Les questions, sous leurs différentes formes orales et écrites, constituent le moyen le plus direct de contrôler l’action du Gouvernement par le Parlement. Prévues par le Règlement de l’Assemblée nationale, les questions écrites – posées par un député à un ministre – sont une prérogative individuelle des députés, et indispensable à ces derniers dans l’exercice de leur contrôle du Gouvernement, d’autant plus quand le député est non-inscrit.
Cependant cette prérogative est mise à mal depuis l’adoption de la réforme du Règlement de l’Assemblée Nationale, en novembre 2014. Le nouveau Règlement de l’Assemblée vient en effet de limiter le droit d’expression et d’action des députés pour la simple bonne raison que les questions écrites sont trop nombreuses. Le Président de l’Assemblée Nationale a décidé de limiter à cinquante- deux par an les questions écrites. La parole, l’action des députés sont bridées.
Si certains députés peuvent être tentés d’utiliser abusivement de cette prérogative, il n’en reste pas moins que trop peu de questions écrites obtiennent une réponse des Ministres interrogés. Et c’est là que le bât blesse.
Selon le droit en vigueur, les réponses doivent théoriquement être publiées dans le délai d’un mois suivant la publication de la question au Journal Officiel. Le taux de réponse a cependant sensiblement diminué, passant de 96 % sous la Xe législature (1993-1997) à 68 % depuis juin 2012. De façon récurrente, mes collègues et moi-même nous nous plaignons des délais de réponse. À la fin de la treizième législature, en 2012, plus de 22 000 questions écrites demeuraient sans réponse. Nous sommes par conséquent contraints de poser à nouveau la même question.

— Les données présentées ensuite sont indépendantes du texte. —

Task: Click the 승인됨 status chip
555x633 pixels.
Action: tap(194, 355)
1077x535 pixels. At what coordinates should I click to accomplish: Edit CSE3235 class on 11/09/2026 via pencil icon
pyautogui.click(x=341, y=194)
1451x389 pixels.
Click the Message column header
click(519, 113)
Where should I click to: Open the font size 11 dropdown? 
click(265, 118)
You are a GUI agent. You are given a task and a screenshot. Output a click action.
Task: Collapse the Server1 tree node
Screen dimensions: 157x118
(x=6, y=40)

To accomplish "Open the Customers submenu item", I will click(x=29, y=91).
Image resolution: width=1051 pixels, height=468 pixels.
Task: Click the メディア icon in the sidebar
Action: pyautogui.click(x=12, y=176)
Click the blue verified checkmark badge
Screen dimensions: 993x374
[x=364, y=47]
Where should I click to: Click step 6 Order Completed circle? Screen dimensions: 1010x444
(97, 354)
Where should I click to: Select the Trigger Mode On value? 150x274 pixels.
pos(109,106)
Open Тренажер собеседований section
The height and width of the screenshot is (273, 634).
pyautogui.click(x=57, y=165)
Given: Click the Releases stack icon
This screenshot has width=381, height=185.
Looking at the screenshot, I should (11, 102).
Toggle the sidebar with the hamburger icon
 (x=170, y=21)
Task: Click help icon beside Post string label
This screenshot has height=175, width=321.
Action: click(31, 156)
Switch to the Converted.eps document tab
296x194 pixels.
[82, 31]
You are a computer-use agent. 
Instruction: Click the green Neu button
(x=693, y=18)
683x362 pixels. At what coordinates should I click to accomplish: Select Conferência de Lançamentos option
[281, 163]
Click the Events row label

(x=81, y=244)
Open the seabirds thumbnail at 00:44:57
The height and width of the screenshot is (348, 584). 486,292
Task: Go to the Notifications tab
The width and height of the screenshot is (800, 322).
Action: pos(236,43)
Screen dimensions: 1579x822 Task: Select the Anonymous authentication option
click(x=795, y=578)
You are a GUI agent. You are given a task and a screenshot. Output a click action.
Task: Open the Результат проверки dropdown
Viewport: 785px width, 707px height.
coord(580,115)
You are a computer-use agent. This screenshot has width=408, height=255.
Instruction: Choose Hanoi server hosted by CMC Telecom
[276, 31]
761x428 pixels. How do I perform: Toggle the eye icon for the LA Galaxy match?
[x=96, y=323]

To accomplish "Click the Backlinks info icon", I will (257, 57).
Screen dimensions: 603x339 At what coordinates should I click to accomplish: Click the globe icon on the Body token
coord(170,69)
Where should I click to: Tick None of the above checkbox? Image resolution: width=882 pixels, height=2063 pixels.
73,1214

Par ailleurs, les députés non-inscrits ne peuvent actionner la procédure des questions signalées. Lorsque ces délais ont expiré, les présidents de groupe peuvent « signaler » – avec mention au Journal officiel – certaines des questions restées sans réponse, les ministres étant alors « tenus de répondre dans un délai de dix jours. Cependant dans les faits, le Gouvernement fait le choix de ne pas répondre aux questions posées par les députés, privant ainsi les députés de leur moyen de contrôle.
Il appartient donc au Gouvernement de s’organiser afin de répondre – dans les délais impartis – au législateur qui contrôle son action, comme le prévoit l’article 24 de la Constitution et non aux députés, représentant de la Nation de restreindre l’une de leurs prérogatives essentielles.